Many of the behaviors you are describing also fit with anxiety, so an anti-anxiety supplement or medication may also be helpful. Some cats who suffer from anxiety also suffer from more episodes of pancreatitis.

Expert:  Katie Volat replied 1 year ago.

An ultrasound can also provide info regarding irritable bowel syndrome, but often an intestinal biopsy is required to diagnose IBD.
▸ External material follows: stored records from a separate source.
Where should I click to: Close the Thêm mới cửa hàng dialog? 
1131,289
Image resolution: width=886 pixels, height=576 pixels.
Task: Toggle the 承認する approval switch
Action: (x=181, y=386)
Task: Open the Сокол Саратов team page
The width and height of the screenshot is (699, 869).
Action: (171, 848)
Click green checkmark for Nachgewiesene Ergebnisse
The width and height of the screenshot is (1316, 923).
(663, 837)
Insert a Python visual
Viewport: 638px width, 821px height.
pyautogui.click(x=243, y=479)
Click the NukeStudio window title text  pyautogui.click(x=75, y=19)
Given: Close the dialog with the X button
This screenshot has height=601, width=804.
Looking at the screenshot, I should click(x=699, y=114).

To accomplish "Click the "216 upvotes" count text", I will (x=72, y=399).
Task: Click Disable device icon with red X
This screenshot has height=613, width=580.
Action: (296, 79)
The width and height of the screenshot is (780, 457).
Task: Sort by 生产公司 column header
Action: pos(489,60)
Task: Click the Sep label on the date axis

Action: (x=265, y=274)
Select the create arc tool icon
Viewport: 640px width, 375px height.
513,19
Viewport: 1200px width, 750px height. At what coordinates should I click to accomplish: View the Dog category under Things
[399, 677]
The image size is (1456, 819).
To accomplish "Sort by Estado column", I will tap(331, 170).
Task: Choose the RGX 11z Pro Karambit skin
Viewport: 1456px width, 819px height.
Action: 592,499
Expert:  Katie Volat replied 1 year ago.

Please feel free to reach out if I can assist you further.

With appreciation,

Dr. KV

Expert:  Katie Volat replied 1 year ago.

Hi Trudy,

Sorry for the delay...I received your other request for info and wanted to answer your questions here:

I am almost certain there are many qualified vets who could do an abdominal ultrasound in your area. Many ultrasonographers are mobile, so they travel to clinics in the inland empire frequently. Your regular vet should be able to schedule this.

A pain medicine and anti-anxiety medicine are usually fine together. Buspar is often used in kitties, as well as prozac and paxil. I often have some cats on both types of medications.

I do feel animals pick up on our anxiety, and cats are especially sensitive to changes in their owners' moods. If you feel Minnie is very senstitive and in-tune with your emotions, than an anti-anxiety supplement or medication may be very helpful. Royal canin makes a Calm Diet which is also a nice natural remedy. I actually have my anxious cat on this diet and he is doing well with it. There is also a supplement made in a treat form called Composure which I've had success with in many cats who are finicky eaters.

Please feel free to reach out again if I can answer or help with anything. I usually check in to the website daily.

All the best,

Dr. KV

Expert:  Katie Volat replied 1 year ago.

I'm just following up on our conversation about Minnie. How is everything going?